Andiamo dritti al punto: l’operazione offensiva ucraina, che sarebbe più appropriato probabilmente dividere in tre – Orikhiv, Velika Novosilka e Bakhmut – non è una vera e propria operazione di conquista: non è possibile seguirla sulla mappa vedendo le bandierine che avanzano rapidamente verso un obiettivo lontano. Ciò potrebbe avvenire in futuro, ma per il momento non è possibile. Ora, se queste non sono operazioni di conquista, sono necessariamente operazioni di logoramento, operazioni “cumulative” dalle quali speriamo un giorno di vedere emergere un risultato più decisivo come la rottura di una diga, per usare l’espressione di Guillaume Ancel (qui). Il problema principale di queste operazioni – omicidi mirati, sanzioni economiche, campagne aeree, guerriglia, ecc. – è che non sappiamo mai quando si verificherà il cambio di passo e spesso rimaniamo delusi.
Back in Donbass
Facciamo un passo indietro. La guerra di movimento, nel senso inglese di warfare, si è trasformata in guerra di posizione fin dall’aprile 2022, secondo un fenomeno del tutto classico, anche se non necessariamente obbligato. La guerra di posizione, che implica una durata lunga del conflitto, incoraggia anche azioni nelle retrovie (attacchi aerei, sabotaggi, ecc.), e una partecipazione delle “grandi retrovie” ucraine (noi della Nato) attraverso una campagna di influenza, nella speranza che uno dei due fronti raggiunga la motivazione zero e quindi annulli l’intero sforzo bellico. Ecco il senso dell’espressione “azioni cumulative”.

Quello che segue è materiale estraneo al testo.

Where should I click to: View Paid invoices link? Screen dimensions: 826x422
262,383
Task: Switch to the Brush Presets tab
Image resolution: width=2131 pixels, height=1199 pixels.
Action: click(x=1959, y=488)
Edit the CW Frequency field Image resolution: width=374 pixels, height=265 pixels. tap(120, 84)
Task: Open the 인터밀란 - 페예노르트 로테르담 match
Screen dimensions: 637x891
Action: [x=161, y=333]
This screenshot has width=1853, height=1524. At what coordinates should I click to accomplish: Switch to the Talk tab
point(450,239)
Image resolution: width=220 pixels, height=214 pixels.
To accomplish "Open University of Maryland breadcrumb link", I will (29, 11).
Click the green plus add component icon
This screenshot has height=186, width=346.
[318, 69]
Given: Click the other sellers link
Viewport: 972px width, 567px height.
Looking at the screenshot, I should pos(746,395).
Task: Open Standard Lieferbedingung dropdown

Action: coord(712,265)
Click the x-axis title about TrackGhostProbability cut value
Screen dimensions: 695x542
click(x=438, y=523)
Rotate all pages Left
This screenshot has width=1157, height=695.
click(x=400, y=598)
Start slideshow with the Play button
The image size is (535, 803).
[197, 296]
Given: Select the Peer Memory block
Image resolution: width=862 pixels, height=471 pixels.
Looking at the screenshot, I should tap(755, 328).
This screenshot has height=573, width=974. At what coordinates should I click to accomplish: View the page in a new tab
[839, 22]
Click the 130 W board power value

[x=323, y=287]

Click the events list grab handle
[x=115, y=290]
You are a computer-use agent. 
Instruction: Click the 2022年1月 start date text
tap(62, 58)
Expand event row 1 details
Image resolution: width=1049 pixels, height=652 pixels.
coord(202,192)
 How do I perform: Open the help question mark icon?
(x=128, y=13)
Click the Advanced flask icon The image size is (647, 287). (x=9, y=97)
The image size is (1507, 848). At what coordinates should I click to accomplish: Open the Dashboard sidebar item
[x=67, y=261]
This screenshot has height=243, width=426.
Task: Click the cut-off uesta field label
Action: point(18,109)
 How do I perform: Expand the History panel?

Sul terreno, i russi hanno avuto più fretta e hanno provato a conquistare rapidamente l’intero Donbass. Il metodo utilizzato è stato il classico martellamento o “rompi-mattoni”, per usare l’espressione coniata da @escortert su Twitter (qui): neutralizzare la difesa con fuoco indiretto e assalto di battaglioni, ripetuto centinaia di volte intorno alla sacca che si sperava di conquistare, da Severodonetsk a Kramatorsk. I russi hanno spesso fallito, ma a volte hanno ottenuto risultati e addirittura “infranto la diga” una volta, a Popasna, il 9 maggio 2022, non lontano da Bakhmut. Questa colpo non è stato sufficiente di per sé, ma ha dato loro un vantaggio decisivo che, dopo altre settimane di martellamento e la conquista di Mariupol, gli ha permesso di impadronirsi delle città di Severodonetsk e Lysychansk proprio all’inizio di luglio .
Metà del lavoro necessario a una conquista territoriale in piena regola era stato fatto ma poi, in maniera più inaspettata, tutto si è fermato. In parte perché l’arrivo dell’artiglieria occidentale ha riequilibrato un po’ le cose, in parte per la carenza di combattenti, perché per andare all’assalto… servono truppe d’assalto, e i russi hanno avuto molto rapidamente carenza di effettivi, mentre gli ucraini continuavano a costruire brigate. Qui sta la differenza clausewitziana tra un piccolo esercito professionale progettato per guerre limitate e l’esercito di una nazione in armi impegnata in una guerra assoluta.
Ma non dimentichiamo la lezione tattica: le forze russe sono state in grado di avanzare contro posizioni trincerate da anni solo perché sparavano il triplo dei proiettili di quelli che gli venivano sparati contro. Il principio del vantaggio di 3 a 1 in termini di uomini per chi attacca non ha molto senso, ma il principio di una proporzione del genere riferita ai proiettili è decisivo nella guerra di posizione. Non stiamo parlando di un rapporto di forze (RAPFOR), che è sempre più o meno equilibrato, ma di un rapporto di fuoco (RAPFUO), che lo è più raramente.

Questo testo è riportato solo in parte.